> _To do_
Starting at the line with "Identify the click" and going on through the line with "Kontakt (289, 1458)", reproduce each line in the records below exactly and nothing more.

> _Records provided_
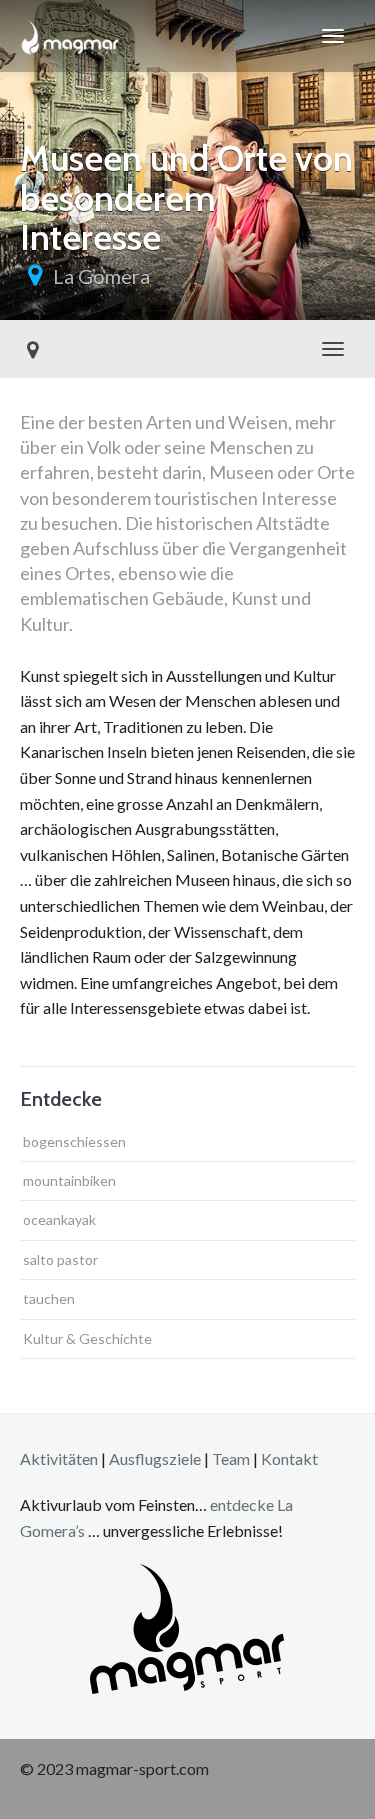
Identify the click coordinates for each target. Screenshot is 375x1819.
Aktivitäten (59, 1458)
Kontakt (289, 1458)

* * *

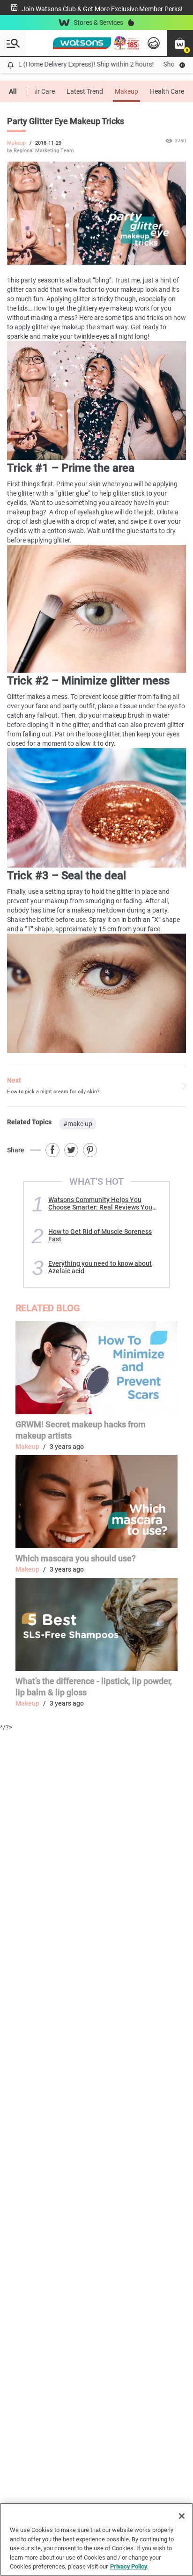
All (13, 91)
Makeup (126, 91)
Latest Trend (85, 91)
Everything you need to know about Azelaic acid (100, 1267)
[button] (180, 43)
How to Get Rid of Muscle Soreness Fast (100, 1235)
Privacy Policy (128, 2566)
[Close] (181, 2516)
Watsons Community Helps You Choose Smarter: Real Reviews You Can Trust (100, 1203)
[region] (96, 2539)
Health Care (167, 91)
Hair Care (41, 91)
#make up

> _Finished exercise_
Identify the click coordinates for each target. Screenshot is 375x1819.
Aktivitäten (59, 1458)
Kontakt (289, 1458)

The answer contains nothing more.